MATERIAL FOR THE TASK below:
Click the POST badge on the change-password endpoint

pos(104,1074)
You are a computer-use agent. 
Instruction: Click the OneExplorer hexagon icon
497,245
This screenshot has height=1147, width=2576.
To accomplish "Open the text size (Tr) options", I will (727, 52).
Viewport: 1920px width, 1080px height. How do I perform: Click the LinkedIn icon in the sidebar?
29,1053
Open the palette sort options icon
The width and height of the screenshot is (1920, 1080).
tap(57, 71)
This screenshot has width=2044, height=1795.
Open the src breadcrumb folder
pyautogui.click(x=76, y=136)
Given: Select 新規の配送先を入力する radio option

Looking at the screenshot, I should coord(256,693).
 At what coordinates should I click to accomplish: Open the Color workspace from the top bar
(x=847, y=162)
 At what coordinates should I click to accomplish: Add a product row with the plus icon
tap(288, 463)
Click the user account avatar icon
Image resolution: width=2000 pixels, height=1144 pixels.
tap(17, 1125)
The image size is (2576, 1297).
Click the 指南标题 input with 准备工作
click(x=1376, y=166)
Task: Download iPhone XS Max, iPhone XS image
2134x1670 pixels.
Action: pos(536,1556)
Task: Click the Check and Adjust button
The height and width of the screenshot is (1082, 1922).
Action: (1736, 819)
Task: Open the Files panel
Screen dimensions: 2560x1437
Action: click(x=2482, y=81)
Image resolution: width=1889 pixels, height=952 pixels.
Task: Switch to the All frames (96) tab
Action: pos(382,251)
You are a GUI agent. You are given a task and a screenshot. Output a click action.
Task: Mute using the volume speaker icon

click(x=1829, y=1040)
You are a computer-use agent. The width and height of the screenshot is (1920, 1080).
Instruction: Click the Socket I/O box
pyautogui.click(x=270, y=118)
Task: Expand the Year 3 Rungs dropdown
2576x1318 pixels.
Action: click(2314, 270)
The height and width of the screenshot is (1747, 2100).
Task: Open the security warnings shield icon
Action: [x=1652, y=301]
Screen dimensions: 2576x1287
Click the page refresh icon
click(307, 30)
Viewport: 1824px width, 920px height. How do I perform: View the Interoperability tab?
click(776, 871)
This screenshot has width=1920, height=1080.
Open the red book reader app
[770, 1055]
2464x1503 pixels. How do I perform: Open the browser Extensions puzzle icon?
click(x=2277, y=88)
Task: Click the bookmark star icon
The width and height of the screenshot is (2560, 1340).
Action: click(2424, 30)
End of MATERIAL FOR THE TASK.
# PROMPT:
Copy verbatim, from the listing above, each line from the one containing "2134x1670 pixels." down to the one containing "Task: Expand the Year 3 Rungs dropdown", inclusive.

# EXERCISE RESPONSE:
2134x1670 pixels.
Action: pos(536,1556)
Task: Click the Check and Adjust button
The height and width of the screenshot is (1082, 1922).
Action: (1736, 819)
Task: Open the Files panel
Screen dimensions: 2560x1437
Action: click(x=2482, y=81)
Image resolution: width=1889 pixels, height=952 pixels.
Task: Switch to the All frames (96) tab
Action: pos(382,251)
You are a GUI agent. You are given a task and a screenshot. Output a click action.
Task: Mute using the volume speaker icon

click(x=1829, y=1040)
You are a computer-use agent. The width and height of the screenshot is (1920, 1080).
Instruction: Click the Socket I/O box
pyautogui.click(x=270, y=118)
Task: Expand the Year 3 Rungs dropdown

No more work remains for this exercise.